[Entries taken from a collection]
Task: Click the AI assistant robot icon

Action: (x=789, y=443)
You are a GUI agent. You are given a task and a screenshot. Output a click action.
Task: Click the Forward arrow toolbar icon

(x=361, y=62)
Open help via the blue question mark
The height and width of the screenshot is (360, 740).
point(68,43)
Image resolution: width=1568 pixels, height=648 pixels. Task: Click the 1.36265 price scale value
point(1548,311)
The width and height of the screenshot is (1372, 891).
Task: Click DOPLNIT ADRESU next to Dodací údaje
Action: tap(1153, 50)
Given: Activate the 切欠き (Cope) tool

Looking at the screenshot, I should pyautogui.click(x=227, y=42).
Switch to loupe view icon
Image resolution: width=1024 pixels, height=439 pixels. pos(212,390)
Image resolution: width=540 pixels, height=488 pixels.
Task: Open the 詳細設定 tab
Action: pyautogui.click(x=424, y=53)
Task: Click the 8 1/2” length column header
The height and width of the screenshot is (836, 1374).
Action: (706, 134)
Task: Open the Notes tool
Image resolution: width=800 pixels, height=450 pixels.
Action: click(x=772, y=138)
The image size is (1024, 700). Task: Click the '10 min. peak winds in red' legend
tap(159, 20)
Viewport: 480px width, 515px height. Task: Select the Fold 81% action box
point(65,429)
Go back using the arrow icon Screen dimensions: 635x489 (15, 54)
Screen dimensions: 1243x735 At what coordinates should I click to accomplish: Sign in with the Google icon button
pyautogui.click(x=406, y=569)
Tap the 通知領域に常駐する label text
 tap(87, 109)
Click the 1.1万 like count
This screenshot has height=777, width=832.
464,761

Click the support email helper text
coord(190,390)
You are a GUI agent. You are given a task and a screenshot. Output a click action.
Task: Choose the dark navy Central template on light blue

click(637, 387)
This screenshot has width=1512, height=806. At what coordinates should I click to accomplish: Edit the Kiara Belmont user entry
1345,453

→ PROBLEM TO SOLVE
When you reply, retype each line exactly as it appears above.

→ REPLY
Task: Click the AI assistant robot icon

Action: (x=789, y=443)
You are a GUI agent. You are given a task and a screenshot. Output a click action.
Task: Click the Forward arrow toolbar icon

(x=361, y=62)
Open help via the blue question mark
The height and width of the screenshot is (360, 740).
point(68,43)
Image resolution: width=1568 pixels, height=648 pixels. Task: Click the 1.36265 price scale value
point(1548,311)
The width and height of the screenshot is (1372, 891).
Task: Click DOPLNIT ADRESU next to Dodací údaje
Action: tap(1153, 50)
Given: Activate the 切欠き (Cope) tool

Looking at the screenshot, I should pyautogui.click(x=227, y=42).
Switch to loupe view icon
Image resolution: width=1024 pixels, height=439 pixels. pos(212,390)
Image resolution: width=540 pixels, height=488 pixels.
Task: Open the 詳細設定 tab
Action: pyautogui.click(x=424, y=53)
Task: Click the 8 1/2” length column header
The height and width of the screenshot is (836, 1374).
Action: (706, 134)
Task: Open the Notes tool
Image resolution: width=800 pixels, height=450 pixels.
Action: click(x=772, y=138)
The image size is (1024, 700). Task: Click the '10 min. peak winds in red' legend
tap(159, 20)
Viewport: 480px width, 515px height. Task: Select the Fold 81% action box
point(65,429)
Go back using the arrow icon Screen dimensions: 635x489 (15, 54)
Screen dimensions: 1243x735 At what coordinates should I click to accomplish: Sign in with the Google icon button
pyautogui.click(x=406, y=569)
Tap the 通知領域に常駐する label text
 tap(87, 109)
Click the 1.1万 like count
This screenshot has height=777, width=832.
464,761

Click the support email helper text
coord(190,390)
You are a GUI agent. You are given a task and a screenshot. Output a click action.
Task: Choose the dark navy Central template on light blue

click(637, 387)
This screenshot has width=1512, height=806. At what coordinates should I click to accomplish: Edit the Kiara Belmont user entry
1345,453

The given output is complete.